The current analysis found stronger relationships between FL and leg flexibility compared to FL and functional movement performance. This is not surprising because the functional testing was performed within the range of typical amplitudes and was straightforward. Our data are consistent with a recent report that only grip strength and balance were associated with the risk of falls but not muscle flexibility in 2130 community-dwelling older adults [44]. By contrast, other evidence suggests that low strength and flexibility may be linked to the risk of falls through increased gait variability in older adults [45]. In another study, myofascial release of hamstring tissue improved fast walking speed by increasing the ROM of the hip and knee joints [46]. Drew et al. [47] found a significant negative association between muscle flexibility, as measured by the Sit-and-Reach test, and running economy, which requires a stiffer musculotendinous structure. Leg flexibility increase may be significant in clinical situations, such as post-operative rehabilitation. A 5° increase in knee ROM was shown to increase walking distance by 50 m in the 6-MWT after total knee arthroplasty [48].

Performance on the SLS test correlated positively with the MT of VL and MG, EI of VL, and CSA of AT and PT. A higher FES-I score, associated with a decreased fear of falling, correlated negatively with VL and MG MT. The previous study also found a moderate to high correlation (r = 0.50–0.70) between FES-I and Berg Balance Scale and functional reach test in people with Parkinson’s disease [49]. These findings suggest that the tendon and muscle masses, as well as the knee extensors’ quality, may be crucial for balance in older people. This is consistent with Hill et al. [43], who showed that the MT and EI of the ankle plantar flexors and knee extensors are related to a decrease in postural sway during quiet standing in older men and women. Onat et al. [50] reported that the MT of the lower leg is related to balance ability in stroke patients. Our findings suggest that maintenance of muscle and tendon masses may preserve balance ability and should be primary targets when creating health promotion or rehabilitation programs for older women.

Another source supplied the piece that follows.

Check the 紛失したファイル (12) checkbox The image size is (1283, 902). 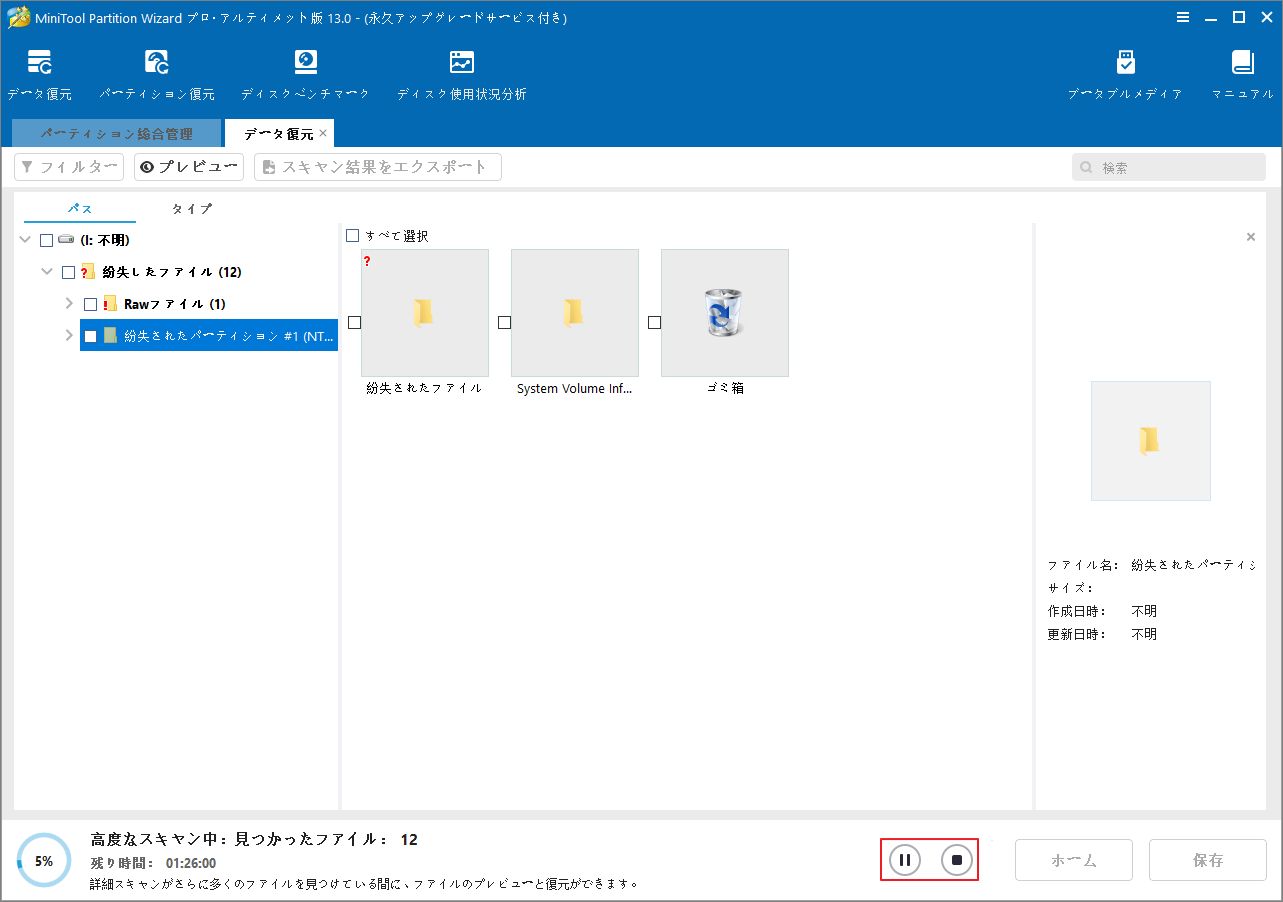click(67, 271)
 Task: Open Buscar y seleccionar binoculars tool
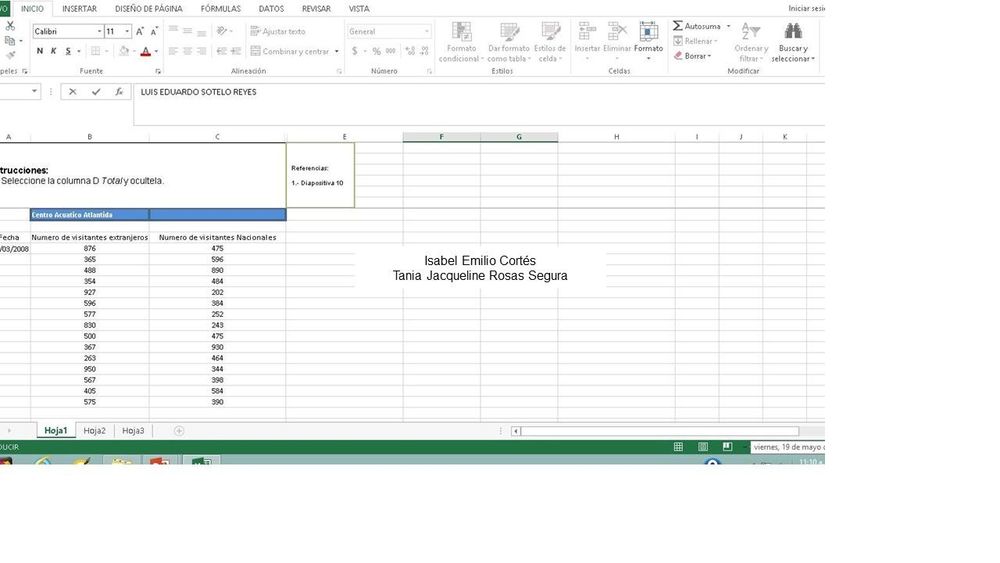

The present study has investigated the association between musculotendinous imaging and functional performance in a large older women cohort but did not include men and young participants which makes not possible direct comparison to other sex and age persons. Indeed, it is expected that MT are important to the older men to similar level as it is to the women despite well-established differences in intramuscular fat and function. Earlier study with seniors have documented a moderate correlation between sit to stand test and quadriceps thickness, but not for EI in both 37 men and 43 women [51]. The correlation between rectus femoris thickness and fast gait speed was also found in 42 normal and overweight older men [52]. In terms of age, the previous study showed no associations between leg muscle mass, strength and gait performance found in 20 young adults, whereas ankle plantar flexor strength had a high positive relation to maximal gait speed in 20 older adults [53]. This could be explained by the age-related loss of the fast fibers seen in older adults [54]. Although age-related reductions in muscle size, strength, and fiber denervation are well-established, comparing functional performance between young and old populations is still sometimes challenging since they use different assessment methods.

Limitation

Given that research participants were physically active, normal weight, and could complete the tests with above-average performance, one limitation of the present study is that the results are restricted to healthy and physically fit older women. Another limitation is that US analysis refers to two-dimensional measurements while the muscle and tendon morphology is three-dimensional. Because of the fascicle curvature and three-dimensional orientation, FL estimation is prone to error. However, we ensured accurate data collection by adhering to the FL measuring approach as outlined previously [55].

5. Conclusions

In summary, MT was found to be a more significant indicator of physical capacity than muscle quality or fascicle length in older, healthy, non-obese, and physically fit women. Hence, increasing MT should be a primary target for women’s fitness programs to prevent clinical issues such as frailty.